How does it work with BunkSpeed Shot? Shot is the replacement software for HyperShot from BunkSpeed. Shot is built around the iray rendering engine from Mental Images which is a division of NVIDIA. Being a HyperShot owner I received a copy of Shot when it was released a couple of months ago. Shot is designed to process renderings with either the CPU, the GPU or in a hybrid mode which uses both CPU and GPU together. In order to use the GPU and hybrid rendering features in Shot you need to have an NVIDIA graphics card which supports CUDA. BunkSpeed claims at their website that using a CUDA enabled graphics card can significantly accelerate performance. This is something I wanted to try and the Quadro 5000 with it 352 CUDA cores was going to allow me to do this. I wanted to know what “significantly accelerate performance” meant in the real world.
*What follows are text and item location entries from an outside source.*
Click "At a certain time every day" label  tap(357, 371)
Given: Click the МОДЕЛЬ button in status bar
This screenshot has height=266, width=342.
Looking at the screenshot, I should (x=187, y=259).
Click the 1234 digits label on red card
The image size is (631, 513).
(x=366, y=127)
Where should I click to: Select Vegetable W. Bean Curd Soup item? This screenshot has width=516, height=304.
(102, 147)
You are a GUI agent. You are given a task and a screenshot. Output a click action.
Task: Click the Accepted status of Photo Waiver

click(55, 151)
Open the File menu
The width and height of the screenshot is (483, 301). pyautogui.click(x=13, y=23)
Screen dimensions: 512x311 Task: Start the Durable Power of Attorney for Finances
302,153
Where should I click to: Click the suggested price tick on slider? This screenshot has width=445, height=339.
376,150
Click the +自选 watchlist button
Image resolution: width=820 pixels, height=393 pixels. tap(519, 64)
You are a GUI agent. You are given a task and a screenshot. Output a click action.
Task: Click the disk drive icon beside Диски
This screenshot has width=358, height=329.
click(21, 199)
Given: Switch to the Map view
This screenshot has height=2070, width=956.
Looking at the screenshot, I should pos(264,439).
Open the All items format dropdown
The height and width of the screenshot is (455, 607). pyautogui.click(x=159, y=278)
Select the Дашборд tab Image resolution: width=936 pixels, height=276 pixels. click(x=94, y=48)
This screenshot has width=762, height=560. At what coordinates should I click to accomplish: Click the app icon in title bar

I opened as SolidWorks file of a toy lego car from 3D Content Central in Shot. It was a small file that consists of about 8 unique parts. I added materials, set an environment, set up a camera view and then it was time to render. In the render dialog box Shot gives you the option to choose which method (CPU, GPU, Hybrid) you’d like to use to process your render. I saved three separate renderings of the car using a different method for each one. The results were pretty amazing.
CPU only rendering returned a time of 17:58.
GPU only rendering returned a time of 6:23
Hybrid rendering also returned a time of 6:23.
The GPU rendering method completed the image in about 1/3 the time of CPU rendering alone. That is a significant gain in speed! I’d like to point out that time was based on the Quadro 5000’s 352 CUDA cores. Less CUDA cores would return a slower rendering time and more CUDA cores would return a faster rendering time. The Quadro 5000 really showed it’s abilities with this small test in Shot.
Conclusion: The Quadro 5000 performed well for me in my 30 days of testing with SolidWorks and my short test with Shot. It’s certainly a very capable performance minded card. With a retail price of approximately $2250 it’s probably more than I would spend (or want to spend) on a graphics card. That said, if you’re a person who works on large assemblies in SolidWorks or creates images in GPU rendering software such as Shot then the Quadro 5000 would be a good investment. Yes, it carries an upper level price but the performance payback for the demanding user should be relatively short. If you’re thinking you’d like a new NVIDIA Quadro card at a lower price point you should have a look at Anna’s SolidMuse. Anna will be reviewing a couple of the lower level Quadro cards as well as the Quadro 6000.